If you use windows, use WINSCP, assuming that you can connect to the phone. If so, look for AddressBook folder (sorry can't remember the whole directory structure at this moment) inside that folder you will see to files: something like addressbook...sqb and addressbookpics <-again the names allude me, but in any case it does have the wording of "addressbook". Just copy the files over to your desktop and when you get your phone going, just simply copy them back over using WinSCP again...voila, instant backup of contacts! 

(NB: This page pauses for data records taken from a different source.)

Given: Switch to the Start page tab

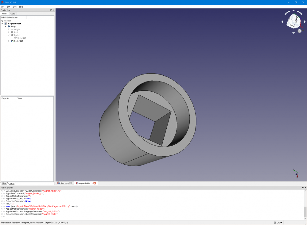Looking at the screenshot, I should [64, 183].
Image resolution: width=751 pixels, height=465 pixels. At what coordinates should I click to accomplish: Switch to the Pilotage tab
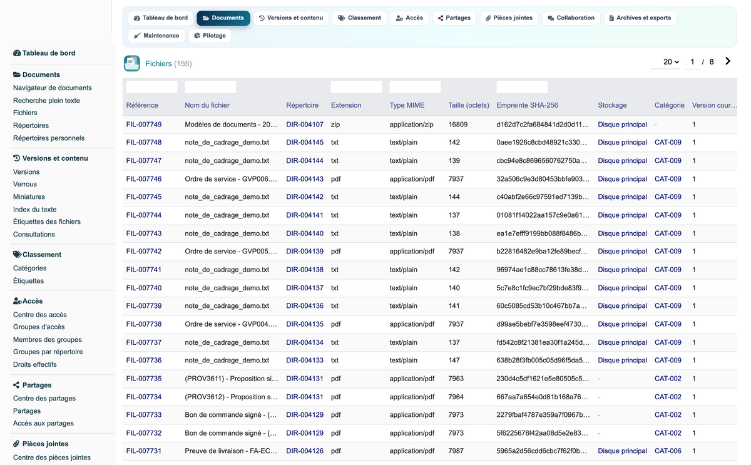(210, 36)
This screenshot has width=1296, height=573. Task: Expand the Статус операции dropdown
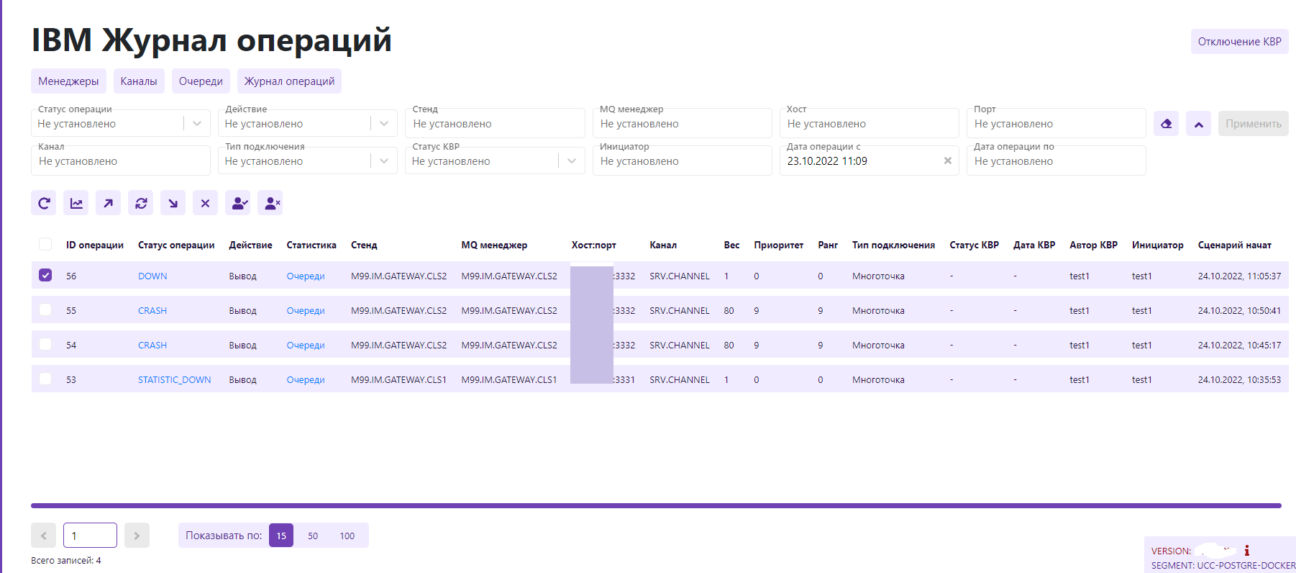196,124
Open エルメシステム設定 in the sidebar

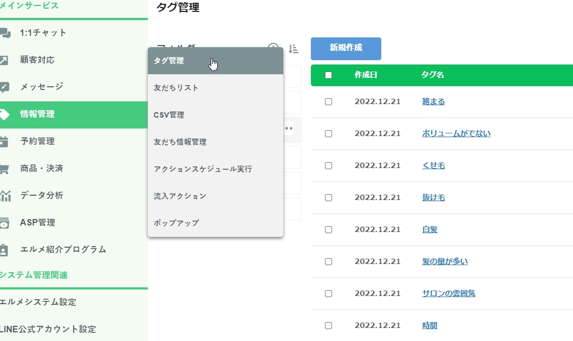coord(38,302)
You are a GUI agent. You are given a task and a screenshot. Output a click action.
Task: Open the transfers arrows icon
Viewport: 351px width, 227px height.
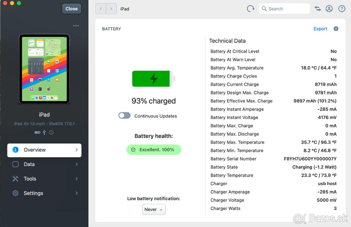click(x=318, y=9)
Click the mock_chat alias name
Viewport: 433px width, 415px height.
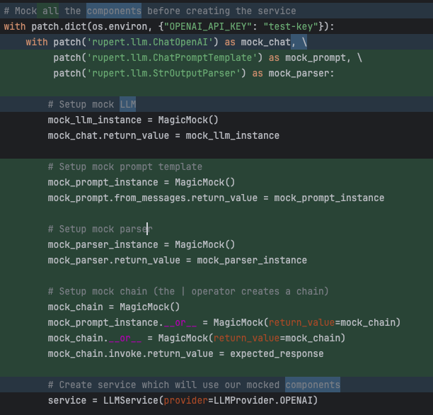point(265,42)
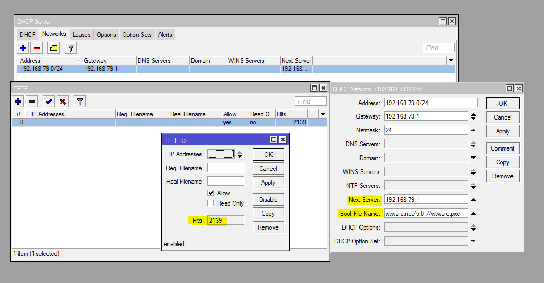Viewport: 544px width, 283px height.
Task: Open the column dropdown in DHCP Networks table
Action: point(451,61)
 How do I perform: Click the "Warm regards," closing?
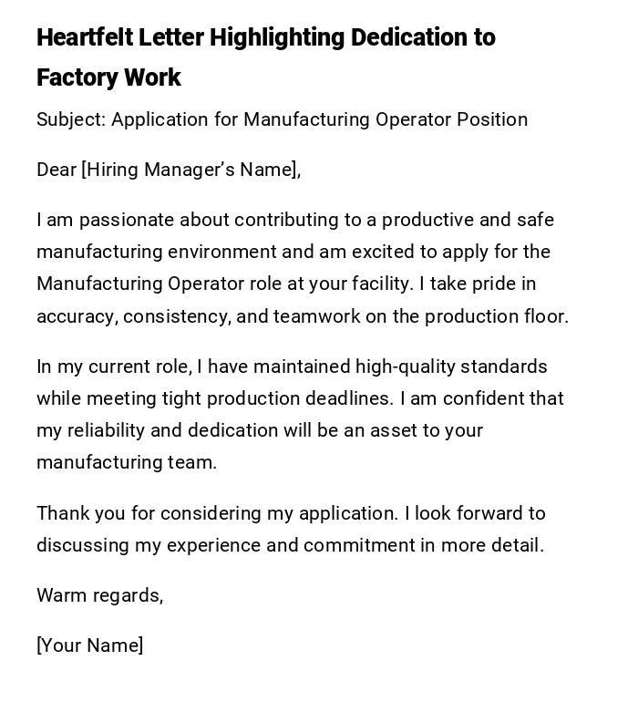coord(99,595)
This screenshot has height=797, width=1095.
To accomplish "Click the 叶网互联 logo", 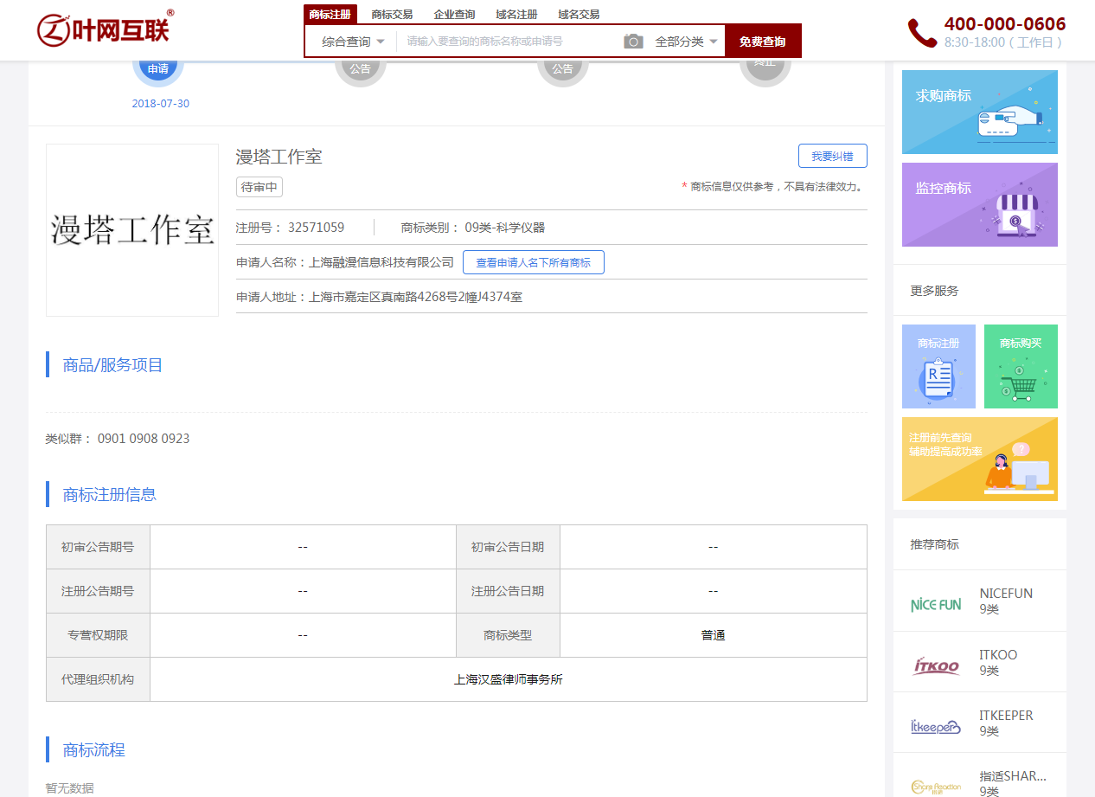I will coord(105,29).
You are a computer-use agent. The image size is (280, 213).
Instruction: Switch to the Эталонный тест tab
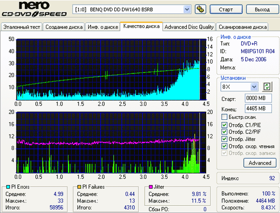click(x=22, y=27)
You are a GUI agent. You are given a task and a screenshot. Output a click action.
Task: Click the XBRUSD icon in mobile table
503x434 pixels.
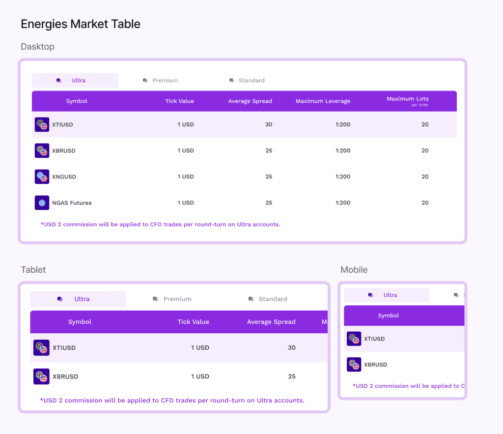(x=354, y=364)
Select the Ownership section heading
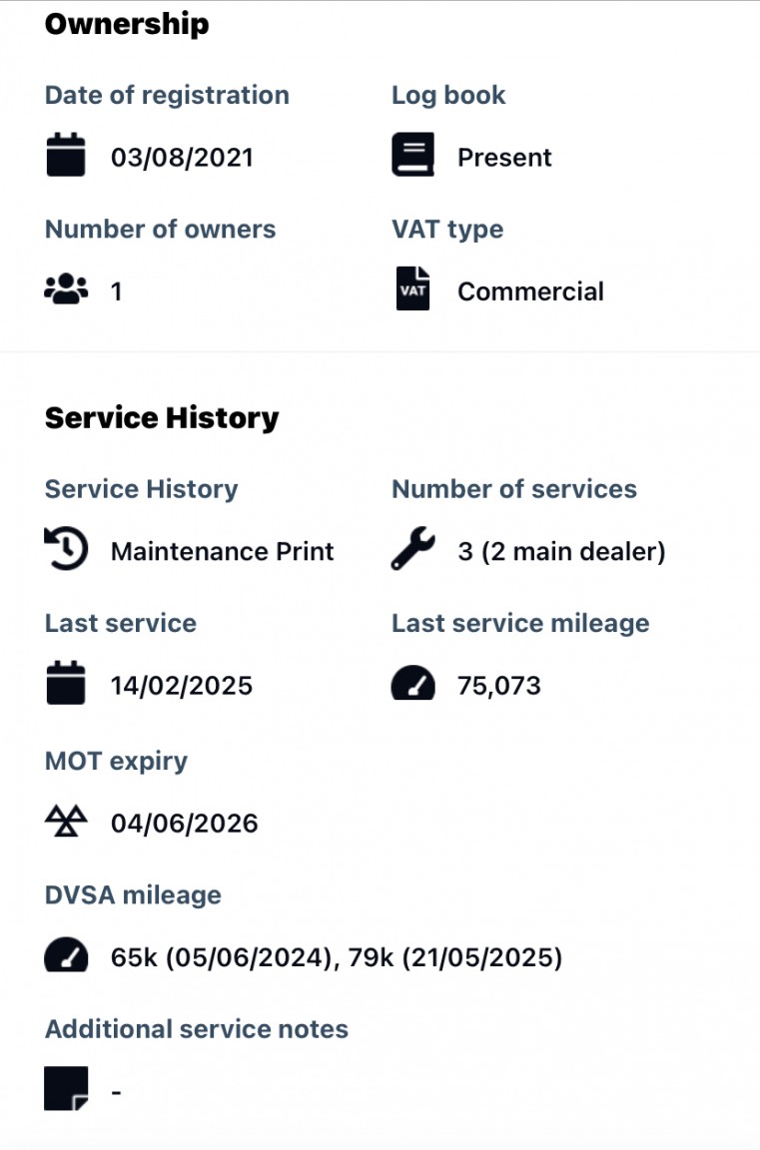The width and height of the screenshot is (760, 1150). pos(126,24)
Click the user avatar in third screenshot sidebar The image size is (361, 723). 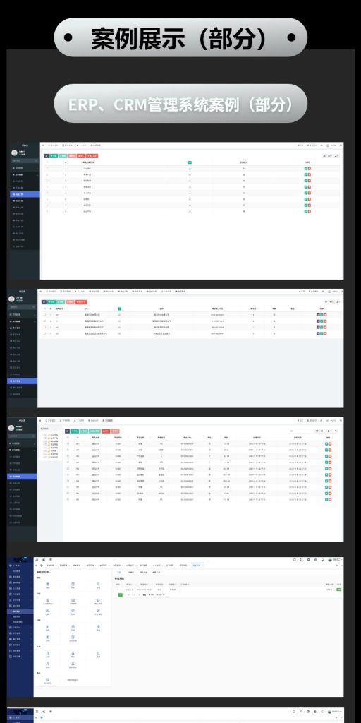coord(11,428)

**UPDATE** - lol....I just remembered a bunch of stuff!!!  Here ya Go!

*SMS*
/var/root/Library/SMS/sms.db

*Calendar*
/var/root/Library/Calendar/Calendar.sqlitedb

*Notes*
/var/root/Library/Notes/notes.db

*Call History*
/var/root/Library/CallHistory/call_history.db

*Address Book*
/var/root/Library/AddressBook/AddressBook.sqlitedb AND
/var/root/Library/AddressBook/AddressBookImages.sqlitedb

*Voicemail (If you are an ATT customer and have visual Voicemail)*
/var/root/Library/Voicemail/voicemail.db

*NOTE* - Individual voicemails are stored as 1.amr, 2.amr, etc. If you’ve recorded a custom greeting, it’s stored as Greeting.amr.

*Photos*
/var/root/Media/DCIM/100Apple
(Photos synced from iPhoto)-> /private/var/root/Media/Photos.

*Safari*- bookmarks and history files in /var/root/Library/Bookmarks.plist and History.plist

Cookies are stored in /var/root/Library/Cookies/Cookies.plist.


There ya Go!!!


----------



## JVRudnick (Aug 28, 2007)

thanks! found it finally in var > root > library > addressbook and copied both files. 

oh, I noted that they're SQLite files....is that anything at all like a MS-SQL dbase file?

Jim


----------



## Sony311 (Nov 28, 2007)

JVRudnick said:


> thanks! found it finally in var > root > library > addressbook and copied both files.
> 
> oh, I noted that they're SQLite files....is that anything at all like a MS-SQL dbase file?
> 
> Jim


I believe that you can open them. I know MAC has a an actual program that can read them directly...As for PC...who knows... 

Anyway, also look at my UPDATE to the post for more backup goodies!


----------



## JVRudnick (Aug 28, 2007)

hmmm...re that photos link you provided - do you know if you can create a "new" folder in that same location - maybe even divey them up?
;-)

Jim


----------